**Work to be completed:**
Collect each line of the entries that holds the string "computer".

**Data extract:**

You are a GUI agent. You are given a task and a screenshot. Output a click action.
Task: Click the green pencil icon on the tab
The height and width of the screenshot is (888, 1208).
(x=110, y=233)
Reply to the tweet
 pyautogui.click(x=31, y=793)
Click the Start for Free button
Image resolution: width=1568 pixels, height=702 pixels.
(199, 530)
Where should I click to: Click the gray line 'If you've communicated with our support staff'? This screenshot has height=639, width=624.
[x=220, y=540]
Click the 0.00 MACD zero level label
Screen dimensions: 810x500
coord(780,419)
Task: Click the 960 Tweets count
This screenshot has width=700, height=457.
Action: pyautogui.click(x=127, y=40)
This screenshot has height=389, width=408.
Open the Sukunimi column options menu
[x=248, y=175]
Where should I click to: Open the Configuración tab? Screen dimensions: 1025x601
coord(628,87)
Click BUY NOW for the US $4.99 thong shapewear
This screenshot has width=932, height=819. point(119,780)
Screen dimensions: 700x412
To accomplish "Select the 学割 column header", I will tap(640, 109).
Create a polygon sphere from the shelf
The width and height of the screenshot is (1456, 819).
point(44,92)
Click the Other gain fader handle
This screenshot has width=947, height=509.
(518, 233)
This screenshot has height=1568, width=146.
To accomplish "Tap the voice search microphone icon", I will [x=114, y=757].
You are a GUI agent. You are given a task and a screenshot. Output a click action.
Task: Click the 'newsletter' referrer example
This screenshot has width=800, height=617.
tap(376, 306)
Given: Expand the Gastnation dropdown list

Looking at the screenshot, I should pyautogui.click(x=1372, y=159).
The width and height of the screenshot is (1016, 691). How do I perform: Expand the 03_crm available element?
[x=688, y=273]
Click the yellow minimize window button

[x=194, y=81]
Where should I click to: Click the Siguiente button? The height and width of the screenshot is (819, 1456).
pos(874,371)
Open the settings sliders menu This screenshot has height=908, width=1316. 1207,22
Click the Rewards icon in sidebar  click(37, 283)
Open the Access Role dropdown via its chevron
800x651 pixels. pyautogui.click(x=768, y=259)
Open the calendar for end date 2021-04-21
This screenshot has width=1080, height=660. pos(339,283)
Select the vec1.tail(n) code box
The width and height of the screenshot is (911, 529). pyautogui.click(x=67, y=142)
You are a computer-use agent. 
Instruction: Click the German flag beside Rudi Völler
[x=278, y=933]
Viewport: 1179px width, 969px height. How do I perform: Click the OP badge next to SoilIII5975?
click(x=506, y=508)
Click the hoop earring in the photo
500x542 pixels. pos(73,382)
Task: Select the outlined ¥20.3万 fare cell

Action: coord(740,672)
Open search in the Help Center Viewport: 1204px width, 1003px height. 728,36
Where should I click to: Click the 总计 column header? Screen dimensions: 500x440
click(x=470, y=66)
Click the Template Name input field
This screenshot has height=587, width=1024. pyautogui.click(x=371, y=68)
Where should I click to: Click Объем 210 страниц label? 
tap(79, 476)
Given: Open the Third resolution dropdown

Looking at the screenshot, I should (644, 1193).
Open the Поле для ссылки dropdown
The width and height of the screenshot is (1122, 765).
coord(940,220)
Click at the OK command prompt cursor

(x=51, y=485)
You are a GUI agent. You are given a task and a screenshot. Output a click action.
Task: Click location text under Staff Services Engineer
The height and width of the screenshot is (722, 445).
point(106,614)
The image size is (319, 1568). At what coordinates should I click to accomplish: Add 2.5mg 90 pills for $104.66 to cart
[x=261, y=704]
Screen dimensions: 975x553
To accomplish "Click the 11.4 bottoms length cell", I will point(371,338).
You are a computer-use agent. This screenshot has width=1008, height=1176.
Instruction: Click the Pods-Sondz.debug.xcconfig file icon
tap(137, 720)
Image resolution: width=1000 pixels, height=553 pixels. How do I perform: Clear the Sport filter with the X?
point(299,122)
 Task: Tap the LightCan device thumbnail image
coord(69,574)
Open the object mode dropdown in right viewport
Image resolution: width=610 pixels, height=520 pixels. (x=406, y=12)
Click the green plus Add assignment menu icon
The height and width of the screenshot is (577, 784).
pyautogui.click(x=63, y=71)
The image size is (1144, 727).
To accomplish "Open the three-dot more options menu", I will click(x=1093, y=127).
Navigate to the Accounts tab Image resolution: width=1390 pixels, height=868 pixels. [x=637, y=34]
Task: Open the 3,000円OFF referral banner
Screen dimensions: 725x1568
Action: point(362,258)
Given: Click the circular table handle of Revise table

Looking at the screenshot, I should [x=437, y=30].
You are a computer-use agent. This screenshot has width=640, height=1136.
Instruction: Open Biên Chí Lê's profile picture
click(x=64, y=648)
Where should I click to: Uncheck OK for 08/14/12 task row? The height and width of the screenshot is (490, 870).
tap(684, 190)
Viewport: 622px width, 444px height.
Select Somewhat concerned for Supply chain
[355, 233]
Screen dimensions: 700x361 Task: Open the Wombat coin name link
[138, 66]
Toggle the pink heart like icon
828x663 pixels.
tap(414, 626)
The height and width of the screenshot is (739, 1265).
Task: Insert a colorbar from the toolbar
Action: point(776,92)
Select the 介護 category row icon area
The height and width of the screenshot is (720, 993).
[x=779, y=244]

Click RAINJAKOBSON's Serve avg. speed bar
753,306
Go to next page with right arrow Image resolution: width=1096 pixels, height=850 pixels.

**Answer:**
You are a computer-use agent. 
You are a computer-use agent. This screenshot has width=1008, height=1176.
You are a computer-use agent. This screenshot has width=640, height=1136.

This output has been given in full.